Не тратя ни секунды на раздумья, Джей метнулся с места, пересек комнату в три больших шага и схватил Жасмин за талию. Та завопила, изображая возмущение, когда Джей дернул ее, ставя на ноги, с такой легкостью, будто она весила не больше перышка.
– Убирайся отсюда, – прорычал он, злость делала его акцент заметнее. – Пока еще дышишь.
– Я так не думаю, вампир, – дерзко-чопорно ответила Жасмин. – Ты вообще знаешь, кто я такая? Моя бабка состояла в числе дворян Летнего королевства Сильван Уайль. А моя мать этириалка высшего сословия. Себастьян пригласил меня как почетную гостью.
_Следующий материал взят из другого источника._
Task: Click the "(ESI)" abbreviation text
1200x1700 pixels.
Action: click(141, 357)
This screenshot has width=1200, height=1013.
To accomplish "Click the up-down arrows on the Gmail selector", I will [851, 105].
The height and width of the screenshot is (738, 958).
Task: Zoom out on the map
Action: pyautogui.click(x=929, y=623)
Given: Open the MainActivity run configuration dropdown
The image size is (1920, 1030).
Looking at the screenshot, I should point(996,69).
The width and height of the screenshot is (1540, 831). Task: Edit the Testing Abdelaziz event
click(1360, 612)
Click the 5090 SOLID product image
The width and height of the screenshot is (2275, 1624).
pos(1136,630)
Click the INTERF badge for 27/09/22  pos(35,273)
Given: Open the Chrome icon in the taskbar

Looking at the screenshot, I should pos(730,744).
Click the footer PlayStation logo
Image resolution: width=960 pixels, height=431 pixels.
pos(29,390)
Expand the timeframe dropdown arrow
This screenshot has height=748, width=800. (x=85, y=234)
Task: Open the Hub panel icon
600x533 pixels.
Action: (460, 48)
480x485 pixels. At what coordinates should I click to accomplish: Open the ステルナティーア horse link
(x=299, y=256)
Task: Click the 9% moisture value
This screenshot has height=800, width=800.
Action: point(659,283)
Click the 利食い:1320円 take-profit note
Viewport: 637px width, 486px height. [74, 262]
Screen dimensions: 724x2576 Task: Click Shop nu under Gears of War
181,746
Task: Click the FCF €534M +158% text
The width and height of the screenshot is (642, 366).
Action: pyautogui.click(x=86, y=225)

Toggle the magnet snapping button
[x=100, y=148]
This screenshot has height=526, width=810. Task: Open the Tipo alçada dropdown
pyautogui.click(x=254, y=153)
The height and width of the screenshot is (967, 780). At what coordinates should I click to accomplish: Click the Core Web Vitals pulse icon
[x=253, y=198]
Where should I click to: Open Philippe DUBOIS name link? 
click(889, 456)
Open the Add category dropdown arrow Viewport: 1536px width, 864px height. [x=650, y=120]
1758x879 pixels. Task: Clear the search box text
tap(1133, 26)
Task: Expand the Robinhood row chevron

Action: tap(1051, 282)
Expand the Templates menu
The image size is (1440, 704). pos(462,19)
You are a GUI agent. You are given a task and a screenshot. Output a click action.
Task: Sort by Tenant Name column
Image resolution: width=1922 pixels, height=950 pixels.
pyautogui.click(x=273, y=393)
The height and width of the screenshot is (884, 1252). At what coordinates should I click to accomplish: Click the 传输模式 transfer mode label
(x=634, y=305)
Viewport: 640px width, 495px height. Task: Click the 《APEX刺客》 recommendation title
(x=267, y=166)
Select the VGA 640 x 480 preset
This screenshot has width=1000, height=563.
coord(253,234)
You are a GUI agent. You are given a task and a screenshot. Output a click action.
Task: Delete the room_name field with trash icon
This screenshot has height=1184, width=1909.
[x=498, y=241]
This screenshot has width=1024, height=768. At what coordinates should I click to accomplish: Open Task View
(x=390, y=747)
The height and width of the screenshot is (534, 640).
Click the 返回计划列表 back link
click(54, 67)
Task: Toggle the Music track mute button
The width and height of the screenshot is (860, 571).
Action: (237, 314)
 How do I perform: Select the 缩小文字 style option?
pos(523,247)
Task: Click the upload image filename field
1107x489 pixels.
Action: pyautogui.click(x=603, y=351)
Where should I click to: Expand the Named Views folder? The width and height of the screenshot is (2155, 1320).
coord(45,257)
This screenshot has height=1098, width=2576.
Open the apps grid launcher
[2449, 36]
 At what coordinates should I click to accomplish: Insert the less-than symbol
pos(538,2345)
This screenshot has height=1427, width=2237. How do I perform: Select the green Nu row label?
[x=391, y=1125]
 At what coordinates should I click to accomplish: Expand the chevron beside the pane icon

Если он хочет, чтобы я оставалась рядом с ним, то я…
– Оставайся на свой страх и риск, безмозглая ты сумка с кровью. – Джей притянул ее ближе к себе. – Но сначала я тебе кое-что пообещаю: если он не убьет тебя, то я убью. Для вампира нет ничего слаще, чем кровь жителя Уайль.
Румянец исчез с хорошенького личика Жасмин, она моргнула доставшимися ей от бабки аквамариновыми глазами, как загнанный в угол кролик. Не проронив ни слова, она поправила лиф платья и бросилась к изогнутой лестнице, ведущей в шумный ресторан внизу.
– Поднимайся.
Джей развернулся на месте при звуке этого голоса. Голоса их создателя. Голоса, которому они обязаны были подчиняться по закону крови. Никодим стоял перед Бастьяном, который продолжал валяться в кресле и попивать напиток из своего кубка с непринужденным видом, словно ничего необычного не произошло.
– Поднимайся, – повторил Никодим, тише на этот раз. Но и опаснее.
Джей забеспокоился, что Бастьян продолжит противиться указам Никодима, как делал весь месяц. Однако вместо этого Бастьян приветственно поднял свой кубок, а затем допил его содержимое, прежде чем отставить. Каждое его действие было соблазнительным, как желанная капля меда холодным декабрьским вечером. После этого Бастьян поднялся, выпрямившись во весь рост, расстегнутая рубашка соскользнула с одного плеча, а перстень с печаткой на правой руке поблескивал в полумраке, разбавленном светом ламп.
– Как пожелает мой создатель, – сказал Бастьян с ледяной усмешкой.
Никодим молча окинул его внимательным взглядом.
– Бери пальто и шляпу, – приказал он.
Бастьян поджал губы, сдавливая скулы.
Никодим встретил его взгляд, встав ближе, и добавил:
– Этой ночью ты наконец научишься жить так, как жить создан.